In 1903, the local Raizal population of the Providencia and Santa Catalina Islands rejected an offer from the United States to separate from Colombia and to imitate Panama.

Towards the late 1960s, separatist movements became active in the archipelago. The first separatists, an underground movement, were led by Marcos Archbold Britton, who addressed a memorandum to the United Nations (UN) asking for the inclusion of the archipelago in the list of colonized territories. The UN High Commissioner for Refugees (UNHCR) paid a private visit to the archipelago shortly afterwards, arousing suspicion in mainland Colombia.

The second movement, which started in the late 1970s, grew stronger in the following decade, and culminated in the creation in March 1984 of the Sons of the Soil Movement (S.O.S.), openly claiming the right to self-determination.

Since 1999, another organization, the Archipelago Movement for Ethnic Native Self-Determination (AMEN-SD), a separatist movement led by Rev. Raymond Howard Britton, has sought the creation of an independent state.

There are now, according to a document from the Colombian government, two trends among the Raizals: a radical one, the Pueblo Indígena Raizal, represented by the Indigenous Native Organizations, among whom AMEN, Barraca New Face, Infaunas (a Rastafarian-inspired group of farmers and fishermen), Ketna (Ketlënan National Association) and the SOS Foundation, and a more moderate one, Comunidad Raizal (Native Foundation and Integración Básica) led by former governors who are friends of the Colombian establishment, mainly Felix Palacios, Carlos Archbold and Alvaro Archbold N. The latter group is more ready to participate in bipartite institutions set up by the Colombian authorities.

On April 28, 2002, the Raizal people signed a declaration of self-determination and asked the Colombian government and the International Court of Justice for a major recognition of their autonomy and for appropriate resources to improve the quality of life on the island.

Colombia recognizes the Raizal as an ethnic community and guarantees collective rights under the relevant legislation.
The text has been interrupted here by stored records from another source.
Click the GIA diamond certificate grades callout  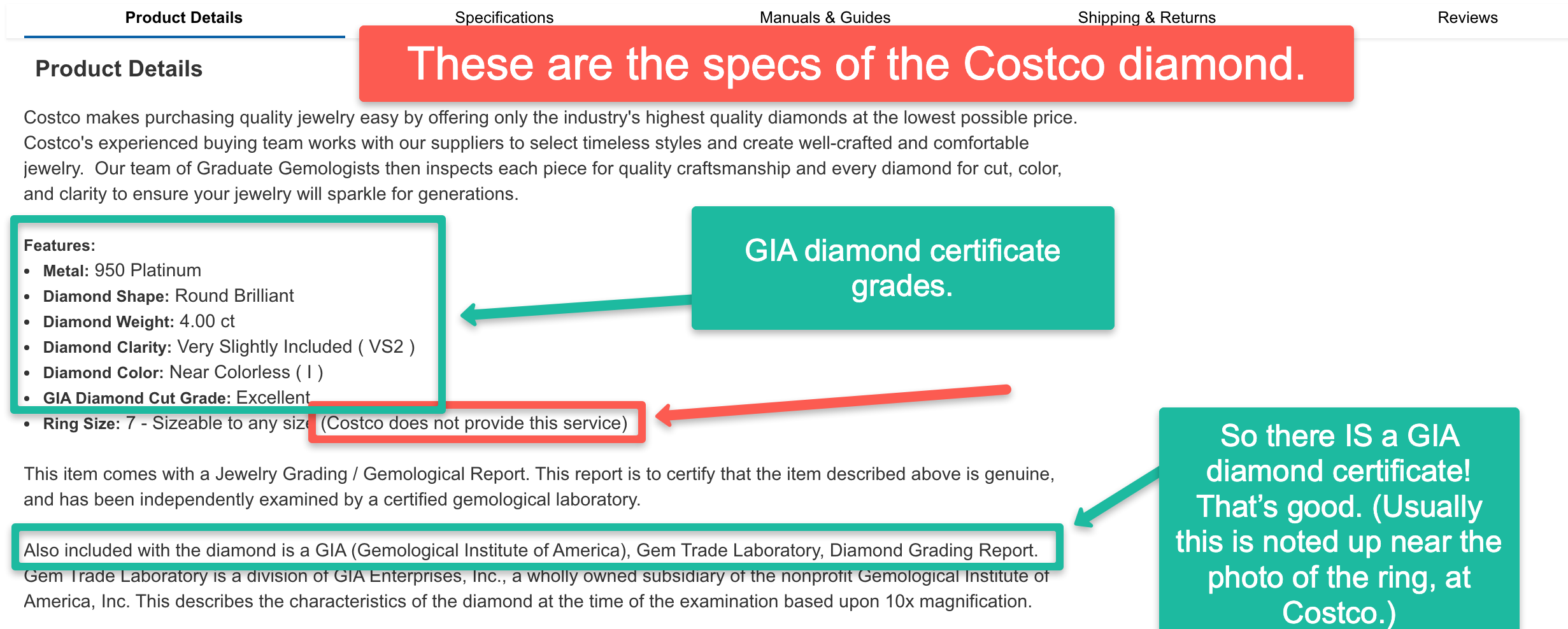(902, 268)
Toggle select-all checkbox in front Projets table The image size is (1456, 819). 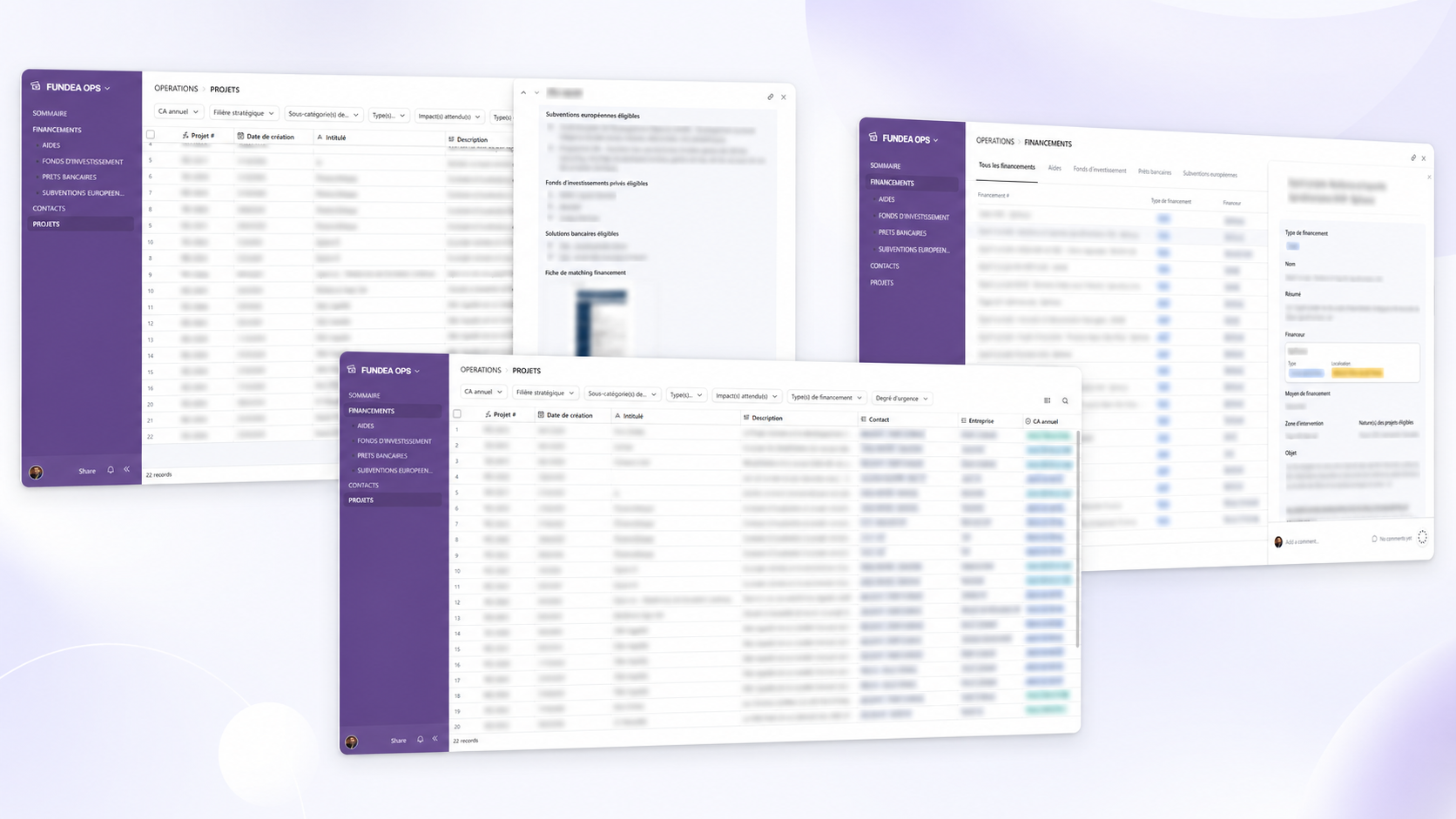pyautogui.click(x=457, y=414)
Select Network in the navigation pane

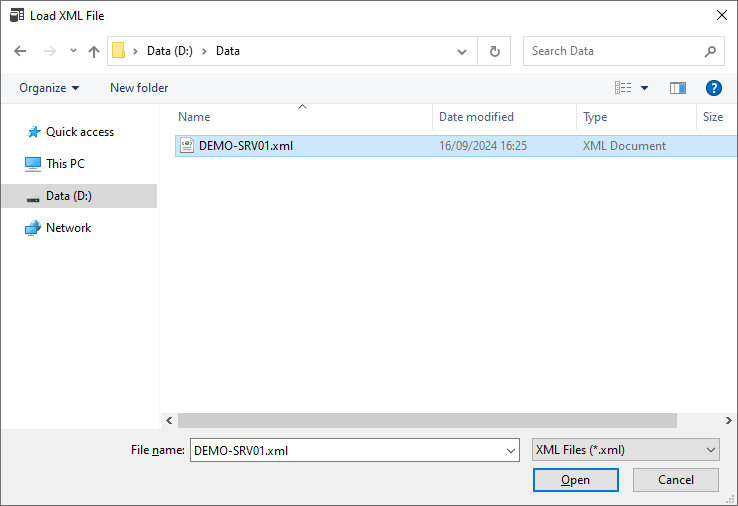(68, 228)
The Colombian Constitutional Court has affirmed collective rights of the Raizal in several decisions, particularly the obligation of prior consultation. These include T-701/2013 and T-800/2014, which emphasize special protection of the Raizal community in the archipelago. Article 131 of Law 1753/2015 explicitly obliges the government to submit a draft Estatuto del Pueblo Raizal to Congress after prior consultation with the community. Related initiatives and consultation processes are documented; however, no final autonomy statute has been adopted to date. Independent reports further highlight continuing shortcomings in the implementation of collective rights.